EXCERPT TO READ Block Start

A Tlingit tribe in the Southeast community of Wrangell — the Wrangell Cooperative Association — has been working to recycle electronics to reduce e-waste. That helps keep potentially toxic materials from becoming hazardous waste on the island.
Waste from old laptops, televisions and other electronics can and should be recycled. But in an area like Southeast Alaska, any shipment of heavy old tech costs more than many individuals or companies can afford. Kim Wickman works for the Wrangell Cooperative Association, a federally recognized tribe. She says piles of old electronics led to some questionable behavior.
“In the past, we’ve seen a lot of computers, computer towers, those type of things being shot at the shooting range, or maybe run over a few times out on a logging road, because people were trying to destroy any information they had on them. They didn’t know what to do with them,” she explains.
Electronic waste is chock-full of harmful and toxic chemicals: heavy metals and flame retardants. When obsolete tech ends up in landfills, it harms air, soil, and water quality, and can cause a variety of issues for humans and animals in the area.

EXCERPT TO READ Block End

◆ TASKS TO CARRY OUT ◆
• 1. List every kind of old electronic device that the article on e-waste recycling in Wrangell names.
• 2. Switch "island" to "coast" and restate the article on e-waste recycling in Wrangell, starting at "A Tlingit tribe" and ending at "on the island.".
• 3. Pick up the article on e-waste recycling in Wrangell after its last sentence and carry it forward.

PROVIDED DATA Block Start

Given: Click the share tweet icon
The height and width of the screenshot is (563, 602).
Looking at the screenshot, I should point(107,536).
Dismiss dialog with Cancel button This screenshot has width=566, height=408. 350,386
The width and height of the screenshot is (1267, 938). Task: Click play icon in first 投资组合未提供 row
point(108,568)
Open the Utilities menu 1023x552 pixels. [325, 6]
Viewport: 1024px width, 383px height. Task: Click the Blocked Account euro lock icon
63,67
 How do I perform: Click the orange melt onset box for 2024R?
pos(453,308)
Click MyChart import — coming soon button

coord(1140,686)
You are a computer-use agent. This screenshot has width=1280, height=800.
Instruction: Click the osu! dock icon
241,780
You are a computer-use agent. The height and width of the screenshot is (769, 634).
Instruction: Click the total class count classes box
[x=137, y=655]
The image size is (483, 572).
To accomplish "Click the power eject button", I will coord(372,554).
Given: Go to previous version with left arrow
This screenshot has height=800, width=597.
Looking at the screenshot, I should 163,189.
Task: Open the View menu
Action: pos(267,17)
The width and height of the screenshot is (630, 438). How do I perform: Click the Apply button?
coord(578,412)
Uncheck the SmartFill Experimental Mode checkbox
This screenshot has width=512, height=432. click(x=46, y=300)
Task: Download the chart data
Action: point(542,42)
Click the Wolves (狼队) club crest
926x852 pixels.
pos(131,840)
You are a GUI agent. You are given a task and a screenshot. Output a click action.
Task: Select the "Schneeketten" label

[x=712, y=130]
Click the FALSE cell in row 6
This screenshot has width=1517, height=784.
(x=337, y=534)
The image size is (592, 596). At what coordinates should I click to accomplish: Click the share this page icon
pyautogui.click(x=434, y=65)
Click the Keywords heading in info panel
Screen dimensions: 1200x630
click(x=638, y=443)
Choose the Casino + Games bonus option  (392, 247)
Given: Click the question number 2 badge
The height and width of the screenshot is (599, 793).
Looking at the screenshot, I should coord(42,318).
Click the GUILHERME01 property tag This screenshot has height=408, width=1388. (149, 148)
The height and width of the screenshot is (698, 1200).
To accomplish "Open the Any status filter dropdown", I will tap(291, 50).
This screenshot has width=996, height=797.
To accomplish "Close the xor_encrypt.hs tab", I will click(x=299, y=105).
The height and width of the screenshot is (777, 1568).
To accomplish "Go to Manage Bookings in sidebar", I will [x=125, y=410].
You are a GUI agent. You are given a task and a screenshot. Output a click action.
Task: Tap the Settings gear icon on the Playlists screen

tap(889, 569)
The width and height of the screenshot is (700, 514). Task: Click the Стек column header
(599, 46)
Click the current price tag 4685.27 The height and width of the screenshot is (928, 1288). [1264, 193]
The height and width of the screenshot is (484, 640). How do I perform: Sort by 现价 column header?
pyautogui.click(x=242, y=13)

PROVIDED DATA Block End

◆ OUTPUTS IN ORDER ◆
• 1. laptops, televisions, computers, computer towers

• 2.
A Tlingit tribe in the Southeast community of Wrangell — the Wrangell Cooperative Association — has been working to recycle electronics to reduce e-waste. That helps keep potentially toxic materials from becoming hazardous waste on the coast.

• 3.
So four years ago, Wickman says Wrangell’s tribe began asking people to hand it over for free: “We realized that this was something we could really pull off in Wrangell, and it could really help us out.”
The collection event they held in March was the tribe’s third in four years.
“In the past,” Wickman says, “We have actually sent out invitations to commercial entities to help them package up their electronic waste separate from the actual e-waste event. And we didn’t do that this year, because we just didn’t have as many volunteers as we normally would, and we just didn’t want to push it with COVID.”
Still, she says they stacked 15 pallets to be shipped off the island: that’s 6,518 pounds of potentially toxic e-waste that could’ve ended up in a landfill — or worse.
Junk electronics are lying around everywhere. Wickman says she even had some of her own to deal with: “I had a Kindle I dropped off. And I had a printer I dropped off. A few things.”
All the waste gets barged down to Kent, Washington, where it is sorted, stripped, and sent along to other recycling facilities.
Total Reclaim is a firm that recycles e-waste from all over the Pacific Northwest, and Gary Smith manages the Alaska accounts.
“Just out of my facility here in Alaska you know what comes in one door it goes out the other that I send down to Kent — we usually average 1.2 million pounds a year,” Smith says.
Smith adds he didn’t think much about recycling before he started working in the business.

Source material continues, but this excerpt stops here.